SOURCE:

◆ ◆ ◆

Photo: Michael Prischman for the Metropolitan Planning Council

Illinois’ U.S. Senate candidates Alexi Giannoulias (D), Mark Kirk (R), and LeAlan Jones (Green) explained their plans for improving Illinois’ economy, infrastructure, communities and environment at the Metropolitan Planning Council (MPC) 2010 Annual Luncheon at the Hyatt Regency Chicago this afternoon. Nearly 900 Chicago-area corporate, civic, government and community leaders attended the event.

In a non-debate format, Lynn Sweet, Chicago Sun-Times Washington bureau chief, interviewed Giannoulias, Kirk and Jones about their plans to support regional planning, improve coordination among federal agencies, achieve positive returns for metropolitan Chicago through the next federal surface transportation bill, and ensure the region has enough clean water now and in the future.

“The purpose of the Metropolitan Planning Council’s forum is to hear what remedies candidates would apply to cure some of what ails Illinois,” said MPC President MarySue Barrett. “We’re thrilled to get these candidates on the record about issues that are critical to improving metropolitan Chicago’s economy and communities.”

Each candidate responded separately to four questions Sweet posed as emcee of the forum.

For her first question, Sweet asked each candidate whether they would direct federal funds consistent with adopted priorities of regional planning organizations, such as the Chicago Metropolitan Agency for Planning.   

Giannoulias said it’s “imperative” that the federal government empowers organizations such as the Chicago Metropolitan Agency for Planning (CMAP). “This isn’t necessarily about more money, this is about the better use of existing funds,” he added.

Kirk said he “absolutely” supports the work of CMAP and other metropolitan planning organizations, because they can cross county, municipal and even state lines to support the right investments for a region.

Jones said he also supports regional planning, but “communities need to be at the table.”

Sweet’s second question was whether each candidate supported the Livable Communities Act, sponsored by U.S. Sen. Christopher Dodd (D-Conn.), which would foster equitable and sustainable development by providing resources to local and regional communities to coordinate land use, housing, transportation, and infrastructure planning. The legislation also establishes an Interagency Council on Sustainable Communities, which would coordinate the work of agencies including the U.S. Dept. of Transportation, Environmental Protection Agency, and U.S. Dept. of Housing and Urban Development.

◆ ◆ ◆

WORK TO COMPLETE:
1) According to the forum report, how many people attended the Metropolitan Planning Council's 2010 Annual Luncheon?
2) Summarize the forum report in two sentences.

◆ ◆ ◆

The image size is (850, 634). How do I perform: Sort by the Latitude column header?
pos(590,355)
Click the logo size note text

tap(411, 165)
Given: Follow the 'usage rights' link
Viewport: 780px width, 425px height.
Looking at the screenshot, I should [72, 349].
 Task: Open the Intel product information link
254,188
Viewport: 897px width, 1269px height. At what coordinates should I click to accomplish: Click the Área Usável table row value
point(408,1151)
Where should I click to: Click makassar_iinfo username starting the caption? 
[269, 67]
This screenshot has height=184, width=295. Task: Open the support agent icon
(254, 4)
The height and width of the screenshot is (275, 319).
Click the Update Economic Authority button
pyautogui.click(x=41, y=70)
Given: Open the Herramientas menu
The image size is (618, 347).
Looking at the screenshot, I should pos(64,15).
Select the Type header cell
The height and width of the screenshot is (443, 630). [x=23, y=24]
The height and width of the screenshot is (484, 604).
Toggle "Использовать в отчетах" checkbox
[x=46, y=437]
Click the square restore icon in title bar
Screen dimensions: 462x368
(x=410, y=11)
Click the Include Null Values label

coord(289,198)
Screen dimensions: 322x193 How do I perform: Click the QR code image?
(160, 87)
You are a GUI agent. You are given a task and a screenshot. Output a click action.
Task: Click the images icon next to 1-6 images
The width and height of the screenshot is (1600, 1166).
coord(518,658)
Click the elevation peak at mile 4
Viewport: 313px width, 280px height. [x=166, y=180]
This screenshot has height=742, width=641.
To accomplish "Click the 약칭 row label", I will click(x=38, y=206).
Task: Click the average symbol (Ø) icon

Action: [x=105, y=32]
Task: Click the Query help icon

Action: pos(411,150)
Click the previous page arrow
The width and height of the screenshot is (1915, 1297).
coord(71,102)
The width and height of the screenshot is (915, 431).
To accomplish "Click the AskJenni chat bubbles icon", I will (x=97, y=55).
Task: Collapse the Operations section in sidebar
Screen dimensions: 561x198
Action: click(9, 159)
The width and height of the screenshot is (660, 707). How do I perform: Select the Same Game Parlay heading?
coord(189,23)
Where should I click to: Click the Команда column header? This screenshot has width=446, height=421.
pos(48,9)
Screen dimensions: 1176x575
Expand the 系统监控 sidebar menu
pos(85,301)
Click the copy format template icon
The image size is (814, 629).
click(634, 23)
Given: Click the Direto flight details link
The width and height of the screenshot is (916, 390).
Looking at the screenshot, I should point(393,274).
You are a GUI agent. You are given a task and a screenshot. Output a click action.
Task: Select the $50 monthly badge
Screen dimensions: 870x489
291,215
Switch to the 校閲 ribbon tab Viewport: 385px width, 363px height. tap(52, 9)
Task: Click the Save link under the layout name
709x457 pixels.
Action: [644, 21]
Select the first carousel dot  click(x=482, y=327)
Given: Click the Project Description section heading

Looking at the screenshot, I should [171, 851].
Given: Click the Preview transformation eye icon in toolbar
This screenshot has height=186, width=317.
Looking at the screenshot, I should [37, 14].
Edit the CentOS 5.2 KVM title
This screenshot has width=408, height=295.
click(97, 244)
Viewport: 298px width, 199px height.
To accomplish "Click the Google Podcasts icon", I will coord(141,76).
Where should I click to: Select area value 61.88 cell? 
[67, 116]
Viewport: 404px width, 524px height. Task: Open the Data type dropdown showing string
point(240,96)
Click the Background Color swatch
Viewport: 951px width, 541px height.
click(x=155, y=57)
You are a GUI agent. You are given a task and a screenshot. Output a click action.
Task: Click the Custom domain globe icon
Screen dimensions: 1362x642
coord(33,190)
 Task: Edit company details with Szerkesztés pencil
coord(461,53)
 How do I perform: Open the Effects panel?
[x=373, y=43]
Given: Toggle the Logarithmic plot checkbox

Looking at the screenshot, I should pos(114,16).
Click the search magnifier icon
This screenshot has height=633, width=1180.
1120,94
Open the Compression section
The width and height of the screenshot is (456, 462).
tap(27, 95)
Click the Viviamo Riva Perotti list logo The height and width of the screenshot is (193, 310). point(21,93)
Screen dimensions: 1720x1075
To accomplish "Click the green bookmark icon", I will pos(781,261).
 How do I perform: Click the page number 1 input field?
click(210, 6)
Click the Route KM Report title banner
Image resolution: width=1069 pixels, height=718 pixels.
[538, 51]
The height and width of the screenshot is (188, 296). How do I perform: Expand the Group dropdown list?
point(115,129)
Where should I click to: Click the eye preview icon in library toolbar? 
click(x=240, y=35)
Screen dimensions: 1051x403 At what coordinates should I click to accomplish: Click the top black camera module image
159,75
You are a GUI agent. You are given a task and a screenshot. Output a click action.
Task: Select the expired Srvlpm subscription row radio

◆ ◆ ◆

ANSWER SET:
1) Nearly 900 Chicago-area corporate, civic, government and community leaders attended.

2) At the Metropolitan Planning Council's 2010 Annual Luncheon in Chicago, Illinois' U.S. Senate candidates Alexi Giannoulias, Mark Kirk, and LeAlan Jones explained their plans for the state's economy, infrastructure, communities and environment, each answering Lynn Sweet's questions separately in a non-debate format. Asked about directing federal funds according to regional planning priorities, all three voiced support for regional planning, and Jones added that communities need to be at the table.